> **TASK BRIEF**
Would you restate the entries below word for word, starting at the first line and ending with the one that has "Video Editing (89, 2261)"?

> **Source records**
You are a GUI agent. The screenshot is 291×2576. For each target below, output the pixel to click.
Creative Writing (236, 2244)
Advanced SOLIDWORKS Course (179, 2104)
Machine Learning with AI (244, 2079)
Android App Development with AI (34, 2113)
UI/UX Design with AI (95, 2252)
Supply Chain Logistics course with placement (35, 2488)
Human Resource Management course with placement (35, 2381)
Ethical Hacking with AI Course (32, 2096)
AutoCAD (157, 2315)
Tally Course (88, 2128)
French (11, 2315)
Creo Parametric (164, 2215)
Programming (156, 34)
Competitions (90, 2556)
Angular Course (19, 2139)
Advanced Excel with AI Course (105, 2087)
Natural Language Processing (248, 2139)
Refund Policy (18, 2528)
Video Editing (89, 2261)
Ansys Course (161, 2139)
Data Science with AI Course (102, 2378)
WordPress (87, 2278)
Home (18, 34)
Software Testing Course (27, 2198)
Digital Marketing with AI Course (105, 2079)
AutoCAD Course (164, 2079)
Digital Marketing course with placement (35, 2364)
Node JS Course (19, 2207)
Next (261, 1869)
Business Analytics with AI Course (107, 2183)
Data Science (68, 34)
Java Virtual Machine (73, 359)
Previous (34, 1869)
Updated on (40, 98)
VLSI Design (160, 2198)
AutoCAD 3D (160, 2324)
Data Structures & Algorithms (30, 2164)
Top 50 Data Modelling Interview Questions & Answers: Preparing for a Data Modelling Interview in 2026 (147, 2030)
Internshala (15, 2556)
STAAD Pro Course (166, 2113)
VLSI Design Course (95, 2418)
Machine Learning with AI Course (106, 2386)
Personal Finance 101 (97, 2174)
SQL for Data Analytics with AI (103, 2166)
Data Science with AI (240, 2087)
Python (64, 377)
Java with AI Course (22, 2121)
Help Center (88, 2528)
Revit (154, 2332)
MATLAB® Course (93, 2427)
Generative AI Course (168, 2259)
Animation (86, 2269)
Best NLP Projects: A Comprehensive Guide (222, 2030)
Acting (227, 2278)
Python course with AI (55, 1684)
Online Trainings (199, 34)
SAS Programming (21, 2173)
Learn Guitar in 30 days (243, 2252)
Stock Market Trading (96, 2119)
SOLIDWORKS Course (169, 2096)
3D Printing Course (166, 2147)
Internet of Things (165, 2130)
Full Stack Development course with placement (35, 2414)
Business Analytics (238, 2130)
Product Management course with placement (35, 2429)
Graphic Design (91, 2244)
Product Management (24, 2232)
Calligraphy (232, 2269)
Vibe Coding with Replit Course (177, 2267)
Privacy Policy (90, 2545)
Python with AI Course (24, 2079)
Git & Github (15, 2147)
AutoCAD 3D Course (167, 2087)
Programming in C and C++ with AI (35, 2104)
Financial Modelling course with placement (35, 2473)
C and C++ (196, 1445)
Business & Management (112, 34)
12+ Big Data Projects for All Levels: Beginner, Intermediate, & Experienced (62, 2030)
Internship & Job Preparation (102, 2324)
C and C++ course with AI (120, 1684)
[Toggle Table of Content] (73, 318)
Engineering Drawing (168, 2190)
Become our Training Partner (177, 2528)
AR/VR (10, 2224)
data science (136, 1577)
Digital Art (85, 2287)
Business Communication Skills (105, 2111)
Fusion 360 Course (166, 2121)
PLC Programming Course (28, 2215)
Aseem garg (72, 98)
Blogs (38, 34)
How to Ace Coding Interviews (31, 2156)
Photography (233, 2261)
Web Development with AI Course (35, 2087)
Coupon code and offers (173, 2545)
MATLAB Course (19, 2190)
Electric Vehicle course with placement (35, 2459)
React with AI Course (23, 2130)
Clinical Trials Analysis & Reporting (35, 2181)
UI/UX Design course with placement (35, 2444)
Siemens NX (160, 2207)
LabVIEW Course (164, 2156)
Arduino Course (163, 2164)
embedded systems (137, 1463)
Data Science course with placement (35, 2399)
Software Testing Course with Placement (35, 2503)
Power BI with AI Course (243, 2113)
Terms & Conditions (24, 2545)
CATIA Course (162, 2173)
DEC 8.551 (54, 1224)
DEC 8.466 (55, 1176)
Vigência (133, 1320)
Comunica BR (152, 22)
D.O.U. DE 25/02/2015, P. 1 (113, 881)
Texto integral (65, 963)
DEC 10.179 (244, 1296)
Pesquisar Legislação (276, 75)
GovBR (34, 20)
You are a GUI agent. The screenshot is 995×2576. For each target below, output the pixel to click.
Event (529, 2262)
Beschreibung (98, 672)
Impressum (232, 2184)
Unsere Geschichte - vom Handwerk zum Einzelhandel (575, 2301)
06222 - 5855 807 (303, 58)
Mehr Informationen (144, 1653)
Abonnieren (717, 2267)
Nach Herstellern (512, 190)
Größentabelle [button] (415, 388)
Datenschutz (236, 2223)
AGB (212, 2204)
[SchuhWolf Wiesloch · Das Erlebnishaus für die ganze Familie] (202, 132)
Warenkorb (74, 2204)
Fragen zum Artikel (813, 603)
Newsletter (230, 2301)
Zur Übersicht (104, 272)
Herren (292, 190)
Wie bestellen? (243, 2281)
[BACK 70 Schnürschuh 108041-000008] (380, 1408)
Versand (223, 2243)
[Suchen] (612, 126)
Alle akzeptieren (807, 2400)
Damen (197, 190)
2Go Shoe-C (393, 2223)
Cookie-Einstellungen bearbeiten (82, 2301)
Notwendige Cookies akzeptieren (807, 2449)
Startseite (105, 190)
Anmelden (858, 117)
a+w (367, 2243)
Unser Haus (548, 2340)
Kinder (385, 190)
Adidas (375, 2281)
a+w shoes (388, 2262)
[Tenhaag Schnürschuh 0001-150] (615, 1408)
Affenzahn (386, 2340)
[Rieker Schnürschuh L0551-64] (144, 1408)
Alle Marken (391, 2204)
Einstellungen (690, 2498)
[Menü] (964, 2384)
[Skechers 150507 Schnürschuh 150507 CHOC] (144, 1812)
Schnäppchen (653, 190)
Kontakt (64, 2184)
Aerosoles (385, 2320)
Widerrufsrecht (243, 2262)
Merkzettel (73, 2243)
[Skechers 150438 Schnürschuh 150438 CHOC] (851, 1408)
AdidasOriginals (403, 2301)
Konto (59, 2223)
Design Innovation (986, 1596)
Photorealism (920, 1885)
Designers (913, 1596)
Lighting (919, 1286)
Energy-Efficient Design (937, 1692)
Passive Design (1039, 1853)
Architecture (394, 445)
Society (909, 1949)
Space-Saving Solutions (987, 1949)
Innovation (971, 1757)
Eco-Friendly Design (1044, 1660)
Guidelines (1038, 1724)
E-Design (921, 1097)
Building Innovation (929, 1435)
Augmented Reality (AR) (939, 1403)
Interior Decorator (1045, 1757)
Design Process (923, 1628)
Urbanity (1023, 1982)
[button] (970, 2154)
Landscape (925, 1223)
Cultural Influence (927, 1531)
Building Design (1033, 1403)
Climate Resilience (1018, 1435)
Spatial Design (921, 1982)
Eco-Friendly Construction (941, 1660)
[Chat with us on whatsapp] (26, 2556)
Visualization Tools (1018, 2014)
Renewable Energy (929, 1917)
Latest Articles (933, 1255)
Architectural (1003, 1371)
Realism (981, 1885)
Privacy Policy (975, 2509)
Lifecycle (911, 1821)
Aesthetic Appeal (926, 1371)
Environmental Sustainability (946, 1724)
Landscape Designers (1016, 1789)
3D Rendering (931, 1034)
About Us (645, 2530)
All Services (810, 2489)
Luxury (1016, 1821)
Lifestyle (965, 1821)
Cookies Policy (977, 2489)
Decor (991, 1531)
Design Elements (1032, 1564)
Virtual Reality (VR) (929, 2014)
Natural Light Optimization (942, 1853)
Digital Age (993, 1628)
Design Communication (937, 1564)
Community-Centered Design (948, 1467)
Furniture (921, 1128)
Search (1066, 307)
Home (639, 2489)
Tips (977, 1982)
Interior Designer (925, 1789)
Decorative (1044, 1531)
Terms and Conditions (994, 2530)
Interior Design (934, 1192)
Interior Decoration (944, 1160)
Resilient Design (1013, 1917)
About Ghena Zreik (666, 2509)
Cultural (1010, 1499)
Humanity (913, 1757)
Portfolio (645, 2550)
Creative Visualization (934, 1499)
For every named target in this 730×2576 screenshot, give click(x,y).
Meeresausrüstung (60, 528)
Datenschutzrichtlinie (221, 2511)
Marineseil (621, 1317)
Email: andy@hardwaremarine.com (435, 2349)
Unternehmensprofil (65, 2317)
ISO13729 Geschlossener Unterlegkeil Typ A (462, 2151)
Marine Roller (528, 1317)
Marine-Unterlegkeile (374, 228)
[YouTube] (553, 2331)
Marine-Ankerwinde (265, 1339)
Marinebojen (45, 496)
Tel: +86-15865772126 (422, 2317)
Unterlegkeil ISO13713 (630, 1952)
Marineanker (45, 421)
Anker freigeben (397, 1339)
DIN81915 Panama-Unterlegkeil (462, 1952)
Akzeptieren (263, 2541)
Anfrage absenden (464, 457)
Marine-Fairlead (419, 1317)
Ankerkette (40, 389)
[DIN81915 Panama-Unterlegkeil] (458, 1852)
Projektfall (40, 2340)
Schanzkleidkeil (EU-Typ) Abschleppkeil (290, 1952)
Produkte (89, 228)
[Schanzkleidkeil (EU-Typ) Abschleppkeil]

> **EXERCISE RESULT**
You are a GUI agent. The screenshot is 291×2576. For each target below, output the pixel to click.
Creative Writing (236, 2244)
Advanced SOLIDWORKS Course (179, 2104)
Machine Learning with AI (244, 2079)
Android App Development with AI (34, 2113)
UI/UX Design with AI (95, 2252)
Supply Chain Logistics course with placement (35, 2488)
Human Resource Management course with placement (35, 2381)
Ethical Hacking with AI Course (32, 2096)
AutoCAD (157, 2315)
Tally Course (88, 2128)
French (11, 2315)
Creo Parametric (164, 2215)
Programming (156, 34)
Competitions (90, 2556)
Angular Course (19, 2139)
Advanced Excel with AI Course (105, 2087)
Natural Language Processing (248, 2139)
Refund Policy (18, 2528)
Video Editing (89, 2261)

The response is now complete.